Note 12— Income Taxes
The following table shows the changes in our provision for income taxes (in millions) and our consolidated effective federal and state income tax rates for the applicable periods ended March 31,:
| | Three Months Ended | | Twelve Months Ended | |
| | 2014 | | 2013 | | 2014 | | 2013 | |
Consolidated provision for income taxes | | $ | 12.1 | | $ | 7.5 | | $ | 42.1 | | $ | 35.4 | |
| | | | | | | | | |
Consolidated effective federal and state income tax rates | | 36.7 | % | 37.2 | % | 37.0 | % | 37.7 | % |
| | | | | | | | | | | | | |
The effective income tax rate for the three and twelve month periods ended March 31, 2014 is lower than comparable periods in 2013 primarily due to higher equity AFUDC income in 2014 compared with 2013.
We do not have any unrecognized tax benefits as of March 31, 2014. We did not recognize any significant interest or penalties in any of the periods presented. We do not expect any significant changes to our unrecognized tax benefits over the next twelve months.
—————
SET EXERCISE 1 |
Output the income tax note word for word, from its heading through its final sentence.
The income tax note and the rows that follow it are unrelated material.

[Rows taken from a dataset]
—————
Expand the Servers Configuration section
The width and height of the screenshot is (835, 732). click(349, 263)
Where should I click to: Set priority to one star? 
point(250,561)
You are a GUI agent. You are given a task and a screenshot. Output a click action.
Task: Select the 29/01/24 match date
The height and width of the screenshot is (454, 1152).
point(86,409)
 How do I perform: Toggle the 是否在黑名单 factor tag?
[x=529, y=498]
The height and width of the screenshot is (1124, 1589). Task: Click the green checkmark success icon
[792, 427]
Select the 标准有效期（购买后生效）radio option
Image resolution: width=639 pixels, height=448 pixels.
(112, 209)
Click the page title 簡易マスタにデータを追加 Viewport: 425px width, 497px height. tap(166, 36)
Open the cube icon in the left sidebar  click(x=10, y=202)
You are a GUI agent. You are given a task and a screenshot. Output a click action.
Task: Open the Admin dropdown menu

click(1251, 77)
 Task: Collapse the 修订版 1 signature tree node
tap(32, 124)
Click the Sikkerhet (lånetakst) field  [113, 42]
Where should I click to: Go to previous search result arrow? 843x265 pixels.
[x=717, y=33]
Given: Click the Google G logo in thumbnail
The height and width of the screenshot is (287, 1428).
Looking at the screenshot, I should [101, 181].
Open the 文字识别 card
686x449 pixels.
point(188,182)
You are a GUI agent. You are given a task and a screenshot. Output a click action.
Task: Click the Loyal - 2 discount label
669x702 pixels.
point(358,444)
—————
SET EXERCISE 2 |
Return every line of the rows, from the line containing "Where should I click to: Go" down through the final line of the rows, keeping each line exactly as it appears.

CORRECT ANSWER 1 |
Note 12— Income Taxes
The following table shows the changes in our provision for income taxes (in millions) and our consolidated effective federal and state income tax rates for the applicable periods ended March 31,:
| | Three Months Ended | | Twelve Months Ended | |
| | 2014 | | 2013 | | 2014 | | 2013 | |
Consolidated provision for income taxes | | $ | 12.1 | | $ | 7.5 | | $ | 42.1 | | $ | 35.4 | |
| | | | | | | | | |
Consolidated effective federal and state income tax rates | | 36.7 | % | 37.2 | % | 37.0 | % | 37.7 | % |
| | | | | | | | | | | | | |
The effective income tax rate for the three and twelve month periods ended March 31, 2014 is lower than comparable periods in 2013 primarily due to higher equity AFUDC income in 2014 compared with 2013.
We do not have any unrecognized tax benefits as of March 31, 2014. We did not recognize any significant interest or penalties in any of the periods presented. We do not expect any significant changes to our unrecognized tax benefits over the next twelve months.

CORRECT ANSWER 2 |
Where should I click to: Go to previous search result arrow? 843x265 pixels.
[x=717, y=33]
Given: Click the Google G logo in thumbnail
The height and width of the screenshot is (287, 1428).
Looking at the screenshot, I should [101, 181].
Open the 文字识别 card
686x449 pixels.
point(188,182)
You are a GUI agent. You are given a task and a screenshot. Output a click action.
Task: Click the Loyal - 2 discount label
669x702 pixels.
point(358,444)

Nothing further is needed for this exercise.